Was heisst eigentlich Ex-Freund?
Ich hasse den Ausdruck. Ich mag auch die Zusammensetzung nicht. Automatisch kommt mir dann das Wort Sex in den Sinn. Warum eigentlich? Nun, vielleicht, weil es nur einen Buchstaben ausmacht. Und weil der Ausdruck «Sex mit dem Ex» so geläufig ist. Warum soll das so toll sein? Klar, man kennt den anderen, man kennt seine Vorlieben, dem anderen seinen Körper und man hat dabei das Gefühl etwas Verbotenes zu tun, es ist aufregend. Aber man weiss doch auch schon im Vorhinein, dass man sich danach einfach nur beschissen fühlen wird. Es wird komisch sein und man wird nie mehr ein Wort darüber verlieren, es so abtun, als wäre es eine Art Abschiedsritual gewesen. Was es wahrscheinlich auch ist und trotzdem fragt man sich, ob dies die Form von Abschied ist, die man sich gegenseitig wünscht.
Es liegt wohl auch daran, dass ich es noch nie mochte, jemanden als meinen «Freund» zu bezeichnen. Vielmehr ist er doch mein Partner. Oh Gott, jetzt kommts: mein Lebensabschnittspartner. Klingt so erwachsen, nicht? Dabei waren wir Kinder, als wir zueinandergefunden haben. Trotzdem beschreibt dieser Ausdruck viel mehr, was wir waren.
Part-ner. Teil von. Irgendwie. Teil des anderen Lebens.
Ohne sich dabei selbst aufzugeben. Versucht man zumindest und merkt dann erst im Nachhinein, dass das nicht immer so gut klappt.
Heisst denn Ex-Freund, dass man keine Freunde mehr sein kann? Oder man keine Freunde mehr ist? Im Grunde genommen wünscht man sich doch gegenseitig, dass man Freunde bleiben kann. Aber manchmal gestaltet sich dies schwieriger, als gedacht. Man wünscht sich den Kontakt, um im nächsten Augenblick zu merken, dass man sich fremd geworden ist.
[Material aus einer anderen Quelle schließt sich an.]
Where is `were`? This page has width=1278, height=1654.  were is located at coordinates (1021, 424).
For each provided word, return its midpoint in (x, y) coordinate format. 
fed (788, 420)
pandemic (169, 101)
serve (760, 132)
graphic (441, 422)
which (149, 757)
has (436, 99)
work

Ist er deswegen jetzt kein Teil meines Lebens mehr? Die Zeit, die wir teilten, werden wir doch immer geteilt haben. Er war aktiv an meinem Leben beteiligt. Heisst das jetzt, er ist nur noch der passive Teil? Der Beobachter aus der Ferne? Nur noch in meinen Erinnerungen und deswegen nicht mehr Teil meines jetzigen Lebens?
Aha, er ist also vielmehr mein ehemaliger Partner.
Ehe-mals. Schon wieder treffe ich auch ein Wortbaustein, der mir jetzt sogar eine Ehe mit meinem Ex-Partner unterjubeln will. Ob Trauschein oder nicht, eigentlich macht dies eine Beziehung ja nicht anders. Daher ja, meine Ehe ist auseinandergegangen und der Scheidungsrichter waren wir selbst. Die Jury, also alle aussenstehenden Menschen, können das bezeugen. Sie sollten es deswegen noch lange nicht verurteilen oder zu verstehen versuchen. Sie waren nicht dabei und können niemanden schuldig sprechen. Wie gesagt, wir waren unsere eigenen Richter und das ist auch richtig so. Nichtsdestotrotz haben mich einige Leute mit ihren verschiedenartigen Reaktionen überrascht. Ich frage mich dann immer, welche Version der Geschichte sie wohl zu kennen glauben. Im Grunde genommen aber auch egal und es ändert an der Tatsache nichts.
Eiskalt erwischt haben mich bisher nur die Nachbarskinder, die mich gefragt haben, warum er ausgezogen ist. Und ob wir uns denn nicht mehr lieb haben. Damals war ich noch wütend, gerne hätte ich all kränkenden Gefühle in eine Antwort gepackt. Ich habe mich für «,weil es manchmal nicht anders geht, obwohl wir uns lieb haben» entschieden. Und eben das ist die Quintessenz: Ich habe mich, trotz allen Widrigkeiten, dafür entschieden, dass er mein Freund bleiben soll – egal, was ich gefühlt habe und wie tief verletzt ich war. Weil ich elf gute Jahre nicht einfach durch ein Ende mit Schrecken überschatten lassen möchte. Vielmehr halte ich daran fest, an dem Menschen, der mich begleitet hat und mich weiterhin begleitet.
Denn Menschen verschwinden nicht einfach, sie hinterlassen Spuren und Erinnerungen. Und das ist gut so.